Parenting

Apple Will Likely See My Kid Sexting. It’s Time for a Serious Talk.

Apple's plan to combat child pornography will no doubt run afoul of teen sexual explorations

Teen Girl in Bed with iPhone

Apple has announced that it will surveil devices for images of child sexual abuse and report offenders to the police. While the questions surrounding privacy and technology are nuanced and heated, the intentions are noble — the fewer people exploiting children for pornography, the better. But as a father of boys who are on the cusp of puberty and cell phone ownership, I realize that Apple’s announcement has not only changed the privacy conversation I will have with them, but makes it more urgent. Parents now must stress to teens that they should not assume the privacy of their digital communications. Someone in a dark room somewhere will likely see their nudes, and it won’t be the person they are crushing on. Moreover, the potential outcomes could be extremely significant.
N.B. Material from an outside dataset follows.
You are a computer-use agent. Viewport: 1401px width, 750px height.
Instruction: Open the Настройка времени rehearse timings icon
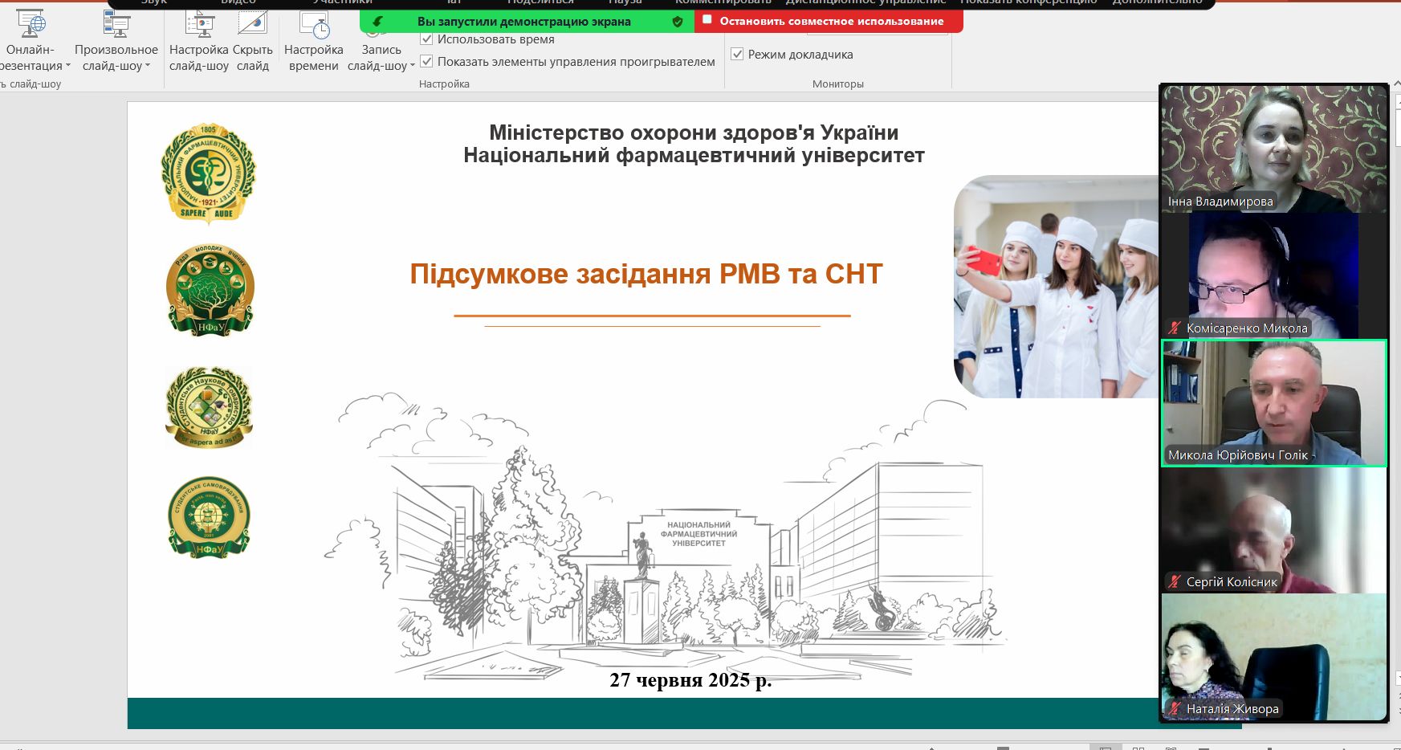pyautogui.click(x=314, y=23)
I wish that were hyperbole. It’s not.

A quick rundown of what apple intends to do: An algorithm will scan user images as they are loaded into iPhotos and compare their digital signature against an independently maintained database of known child sexual abuse images. Once a match has been determined the image will be assessed by a human who will then alert law-enforcement if deemed appropriate. The problem is that there is a lot left unexplained.

Parents can make reasonable assumptions about the risk to their children based on what is already known. First, teens have already been prosecuted for distribution of child pornography and placed on sex offender registries for otherwise benign sexting between consenting same-age partners. Second, Apple’s announcement is scant on details. What keeps the human reviewer from looking at false positives that could include nude images taken by a teen themselves? Further, what keeps the human reviewer from then contacting law enforcement about otherwise innocent images they might deem illegal?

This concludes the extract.